**Try it**
Across all the entries, how many lines hold "Open"? Answer with that number and nothing else.
----- Records for the exercise
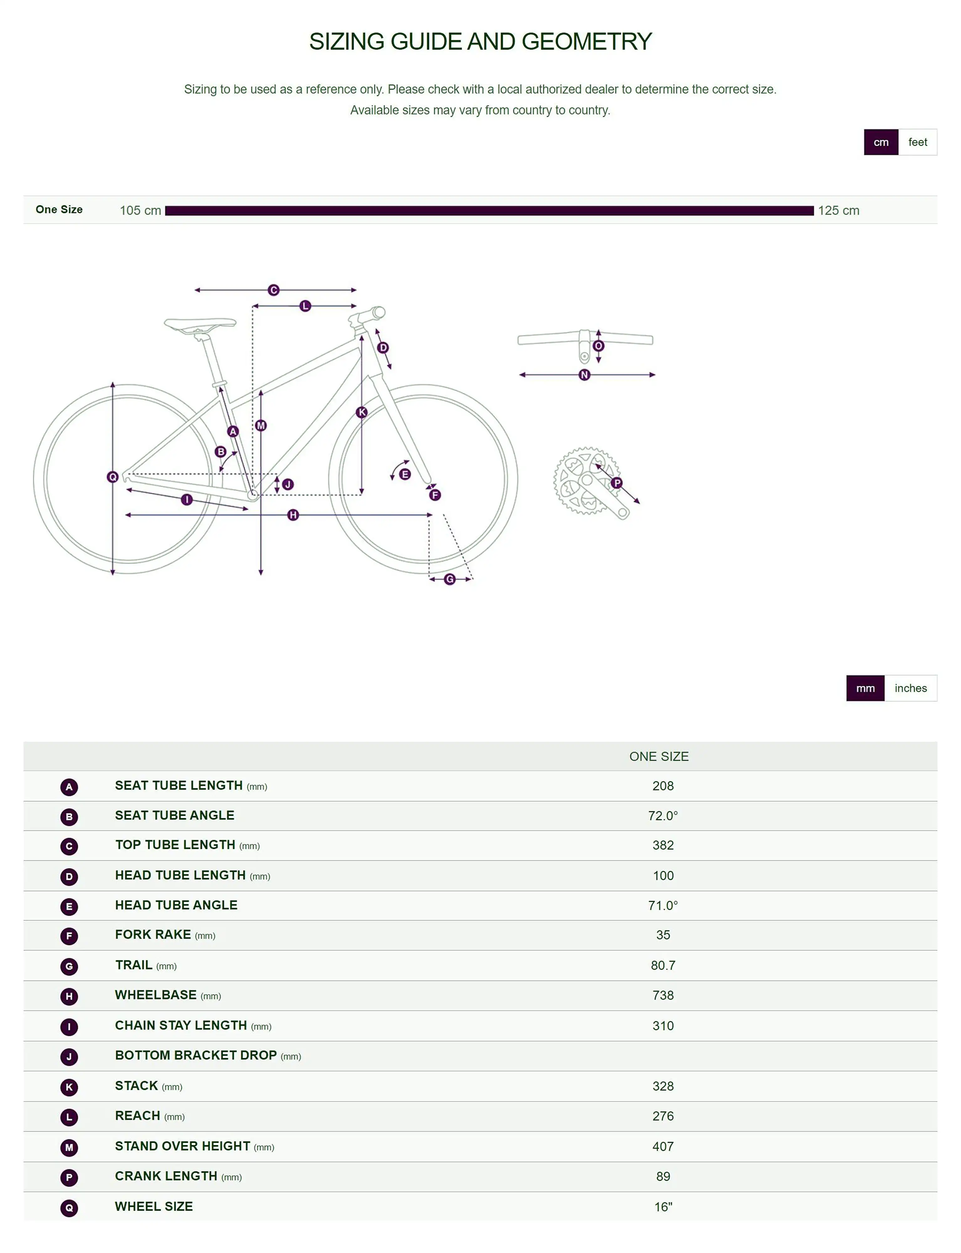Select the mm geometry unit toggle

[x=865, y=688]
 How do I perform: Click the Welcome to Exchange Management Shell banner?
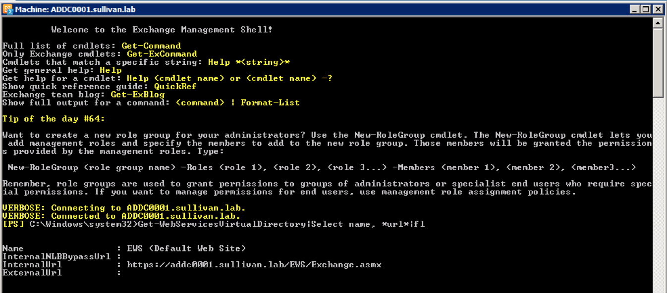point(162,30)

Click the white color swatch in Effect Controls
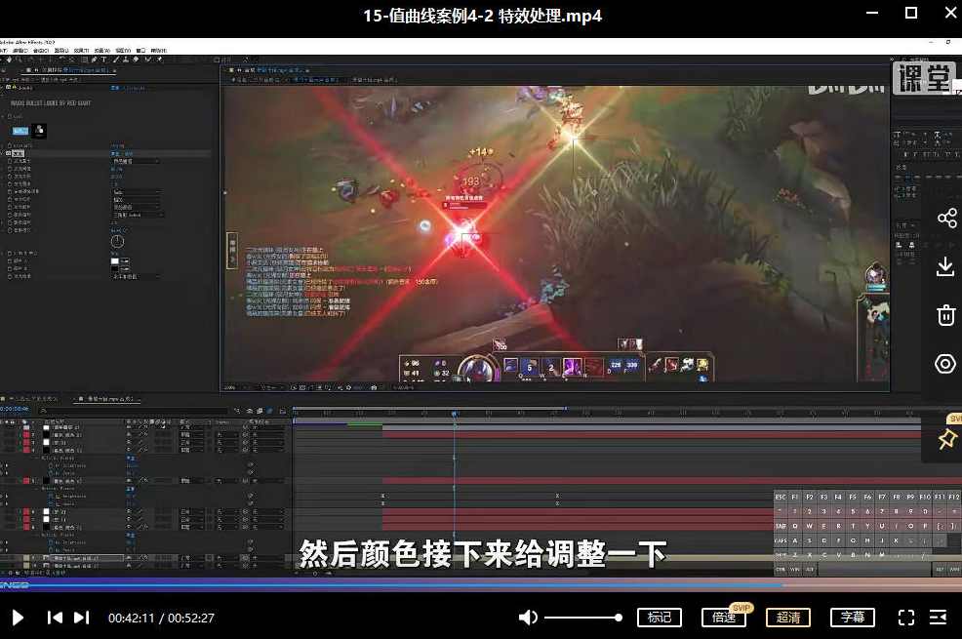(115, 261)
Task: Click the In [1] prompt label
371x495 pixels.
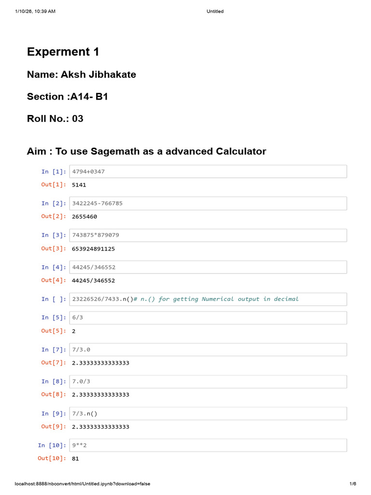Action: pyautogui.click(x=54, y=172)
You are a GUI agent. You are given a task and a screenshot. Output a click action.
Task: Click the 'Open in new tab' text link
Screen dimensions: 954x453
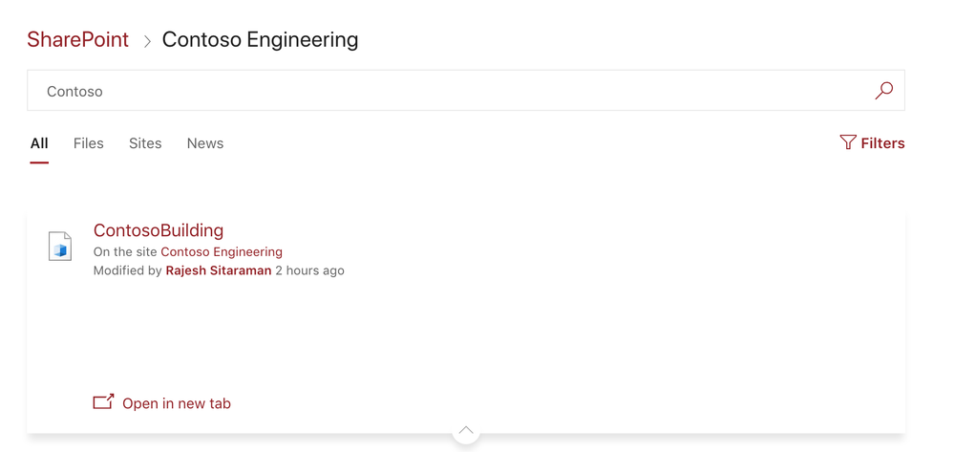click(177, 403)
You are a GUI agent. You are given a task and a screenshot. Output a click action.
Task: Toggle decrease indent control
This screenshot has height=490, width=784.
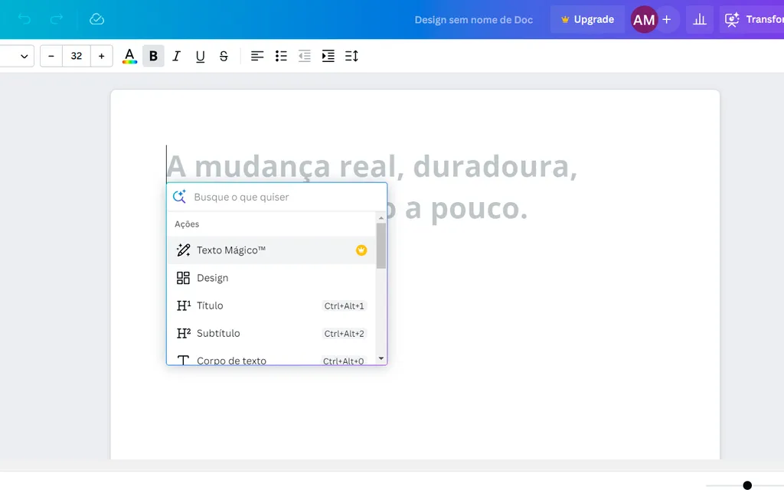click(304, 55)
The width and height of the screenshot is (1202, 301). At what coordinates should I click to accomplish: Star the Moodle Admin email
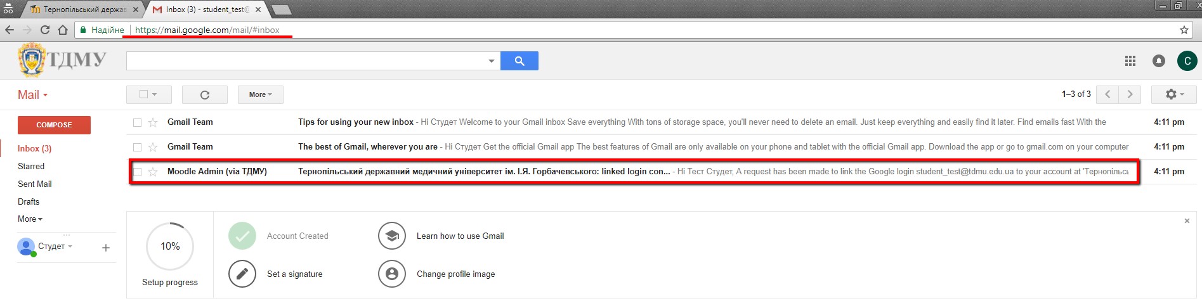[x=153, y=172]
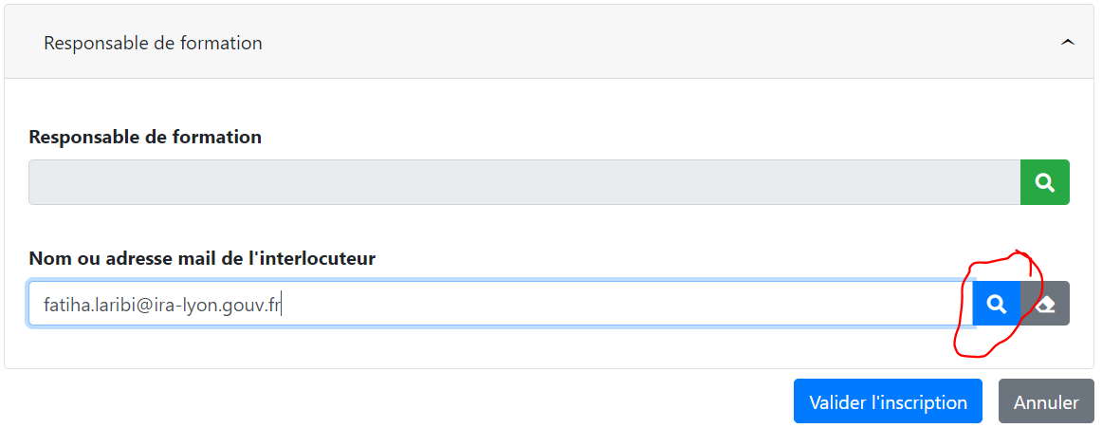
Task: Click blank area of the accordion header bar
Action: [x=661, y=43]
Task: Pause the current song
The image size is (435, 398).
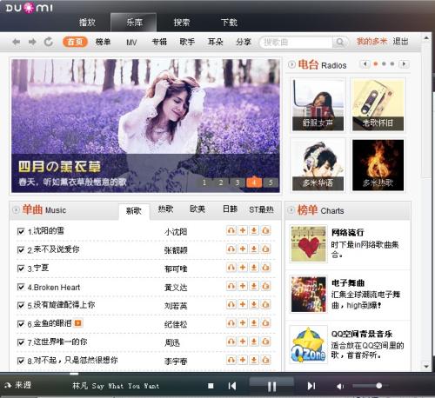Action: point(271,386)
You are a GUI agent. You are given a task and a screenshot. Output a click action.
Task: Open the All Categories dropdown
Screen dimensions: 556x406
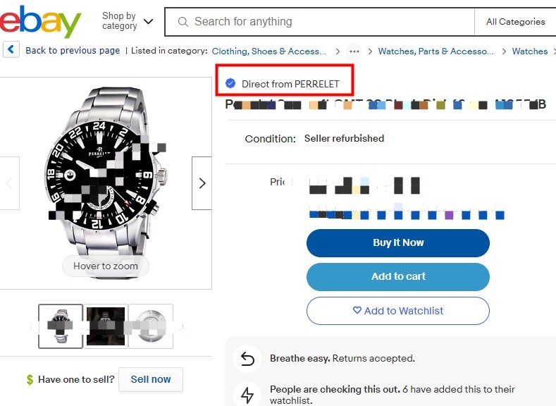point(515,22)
----------
**Answer to this problem**
2